## Exercise directions
Find the word "computer" in the records and copy every line where it occurs.

─── Exercise data

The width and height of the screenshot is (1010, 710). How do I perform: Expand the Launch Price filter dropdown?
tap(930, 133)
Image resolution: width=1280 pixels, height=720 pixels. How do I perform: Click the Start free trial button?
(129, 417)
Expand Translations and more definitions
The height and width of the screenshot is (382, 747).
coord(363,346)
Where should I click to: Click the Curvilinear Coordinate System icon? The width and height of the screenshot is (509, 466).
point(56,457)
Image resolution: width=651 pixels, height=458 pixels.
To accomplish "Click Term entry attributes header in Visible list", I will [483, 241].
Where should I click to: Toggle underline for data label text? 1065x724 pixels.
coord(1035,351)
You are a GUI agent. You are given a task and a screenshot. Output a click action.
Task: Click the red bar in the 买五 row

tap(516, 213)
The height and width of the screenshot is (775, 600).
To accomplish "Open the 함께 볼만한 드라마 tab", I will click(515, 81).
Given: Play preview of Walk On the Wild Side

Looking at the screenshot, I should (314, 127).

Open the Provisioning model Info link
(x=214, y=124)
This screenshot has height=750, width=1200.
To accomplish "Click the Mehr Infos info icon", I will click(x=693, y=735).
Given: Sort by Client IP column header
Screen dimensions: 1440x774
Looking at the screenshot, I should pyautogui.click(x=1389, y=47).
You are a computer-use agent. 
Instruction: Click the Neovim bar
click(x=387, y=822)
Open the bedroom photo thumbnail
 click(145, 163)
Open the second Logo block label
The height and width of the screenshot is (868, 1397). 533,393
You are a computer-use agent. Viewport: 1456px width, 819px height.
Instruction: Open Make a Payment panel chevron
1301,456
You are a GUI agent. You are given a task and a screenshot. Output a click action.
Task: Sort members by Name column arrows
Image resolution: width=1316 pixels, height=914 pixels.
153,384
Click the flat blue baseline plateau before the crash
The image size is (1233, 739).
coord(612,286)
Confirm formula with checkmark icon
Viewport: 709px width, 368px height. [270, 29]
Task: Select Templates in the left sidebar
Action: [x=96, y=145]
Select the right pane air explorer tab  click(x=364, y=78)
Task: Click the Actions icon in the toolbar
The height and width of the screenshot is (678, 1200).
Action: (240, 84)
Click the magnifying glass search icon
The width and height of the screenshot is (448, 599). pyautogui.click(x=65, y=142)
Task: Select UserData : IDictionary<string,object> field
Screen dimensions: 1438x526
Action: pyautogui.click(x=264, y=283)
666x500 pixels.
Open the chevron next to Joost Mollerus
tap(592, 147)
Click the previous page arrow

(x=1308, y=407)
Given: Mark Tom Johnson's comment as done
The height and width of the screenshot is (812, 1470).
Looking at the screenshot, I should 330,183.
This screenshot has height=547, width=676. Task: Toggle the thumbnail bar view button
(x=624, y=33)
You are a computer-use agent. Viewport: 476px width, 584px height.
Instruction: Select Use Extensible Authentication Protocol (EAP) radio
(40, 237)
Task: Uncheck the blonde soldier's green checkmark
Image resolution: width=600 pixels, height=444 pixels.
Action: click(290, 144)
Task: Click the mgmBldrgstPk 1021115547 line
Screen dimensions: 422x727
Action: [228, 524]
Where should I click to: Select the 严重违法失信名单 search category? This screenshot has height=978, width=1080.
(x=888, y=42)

──────

## Your solution
You are a computer-use agent. 
You are a computer-use agent. Viewport: 1456px width, 819px height.
You are a computer-use agent. Viewport: 476px width, 584px height.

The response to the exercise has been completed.